Honoré de Balzac: Das Künstlerleben

Der Künstler ist die Ausnahme. Sein Müßiggang ist Arbeit, seine Arbeit Erholung. Er ist elegant oder nachlässig, wie's gerade kommt. Er zieht nach seinem Belieben die Arbeiterbluse an oder entschließt sich zu dem Frack, den der Weltmann trägt. Er beugt sich nicht den Gesetzen, er zwingt sie den Menschen auf. Ob er sich damit beschäftigt, nichts zu tun oder ein Meisterwerk erwägt, ohne dabei beschäftigt zu erscheinen, ob er, meinetwegen mit einem Stück Holz, ein Pferd lenkt oder mit großen Zügeln die vier Pferde einer Britschka, ob er keine fünfundzwanzig Centimes in der Tasche hat oder das Gold mit vollen Händen von sich wirft – er ist immer Ausdruck eines großen Gedankens und beherrscht die Gesellschaft.

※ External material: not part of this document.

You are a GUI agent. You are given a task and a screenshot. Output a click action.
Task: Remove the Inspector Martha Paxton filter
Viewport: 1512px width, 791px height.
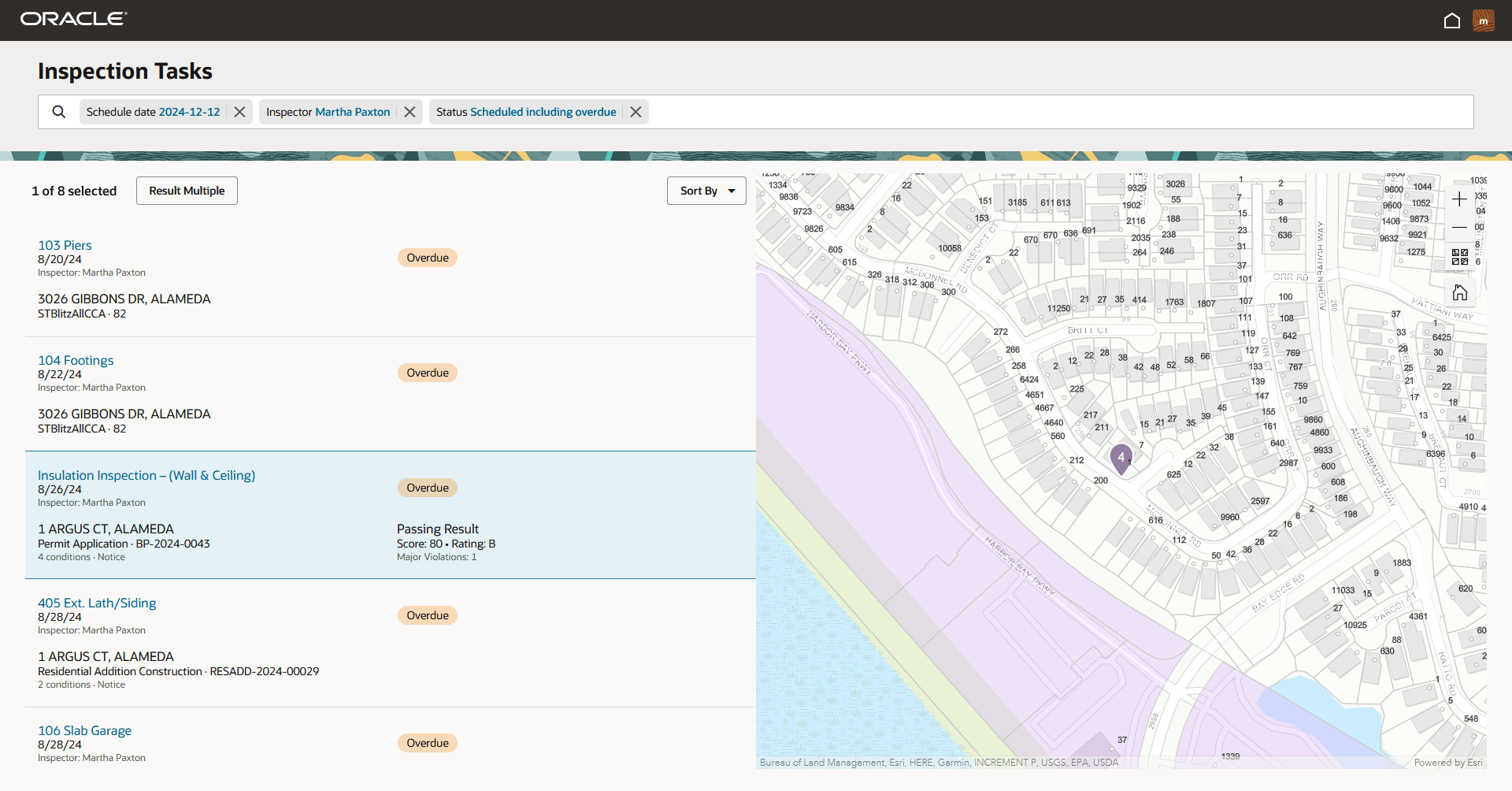pos(409,111)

Als Mr. Peel zum Grafen Chateuabriand ins Zimmer trat, fand er ein Arbeitszimmer, in dem alle Möbel aus Eichenholz waren. Der Gesandte, der dreißigfacher Millionär war, spürte sofort, daß alle goldenen und silbernen, noch so massiven Möbel, die England besitzt, an dieser Einfachheit gemessen, gar nichts mehr bedeuteten.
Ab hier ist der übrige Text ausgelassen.